>>>>>
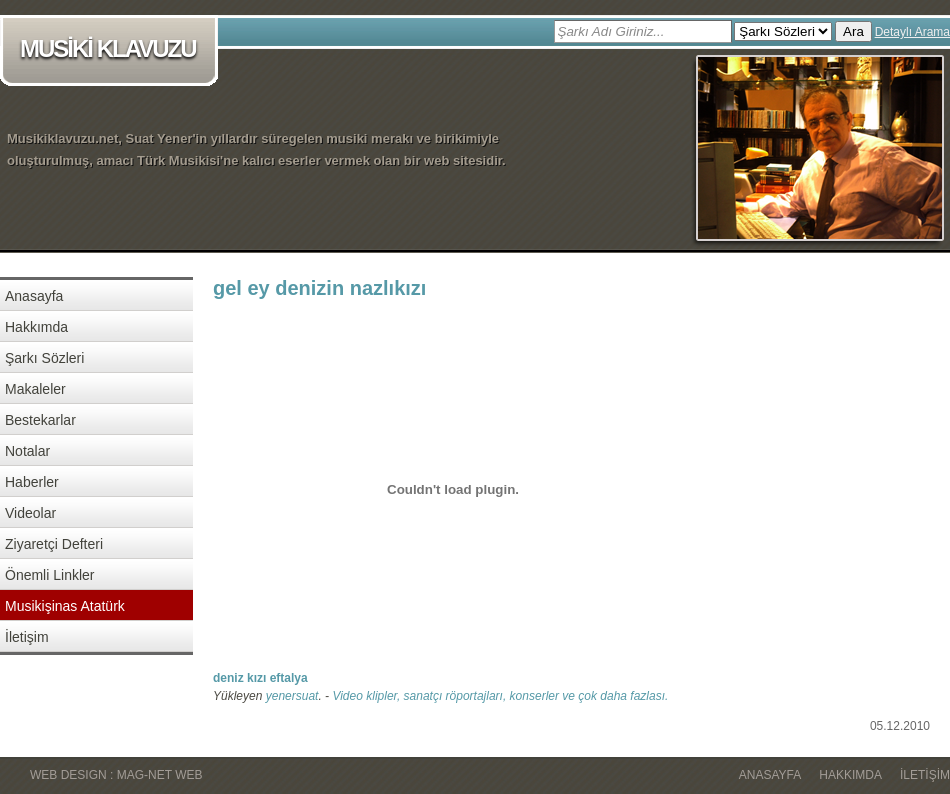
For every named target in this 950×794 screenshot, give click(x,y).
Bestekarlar (40, 420)
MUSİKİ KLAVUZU (112, 50)
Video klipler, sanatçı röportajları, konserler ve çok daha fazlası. (500, 696)
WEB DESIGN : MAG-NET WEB (116, 775)
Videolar (30, 513)
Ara (853, 31)
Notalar (27, 451)
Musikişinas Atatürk (65, 606)
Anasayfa (34, 296)
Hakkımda (36, 327)
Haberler (32, 482)
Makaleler (35, 389)
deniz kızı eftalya (260, 678)
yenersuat (292, 696)
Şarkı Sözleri (44, 358)
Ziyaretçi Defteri (54, 544)
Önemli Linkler (49, 575)
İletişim (27, 637)
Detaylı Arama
<<<<<
> _INSTRUCTIONS TO FOLLOW_: Rewrite the records above in full, including each request line, and shift every coordinate in the answers by -106. Leave the picture out of your answer.

> _EXERCISE OUTPUT_:
For every named target in this 950×794 screenshot, give click(x,y).
Bestekarlar (-66, 314)
MUSİKİ KLAVUZU (6, -56)
Video klipler, sanatçı röportajları, konserler ve çok daha fazlası. (394, 590)
WEB DESIGN : MAG-NET WEB (10, 669)
Videolar (-76, 407)
Ara (747, -75)
Notalar (-79, 345)
Musikişinas Atatürk (-41, 500)
Anasayfa (-72, 190)
Hakkımda (-70, 221)
Haberler (-74, 376)
Makaleler (-71, 283)
deniz kızı eftalya (154, 572)
yenersuat (186, 590)
Şarkı Sözleri (-62, 252)
Ziyaretçi Defteri (-52, 438)
Önemli Linkler (-57, 469)
İletişim (-79, 531)
Detaylı Arama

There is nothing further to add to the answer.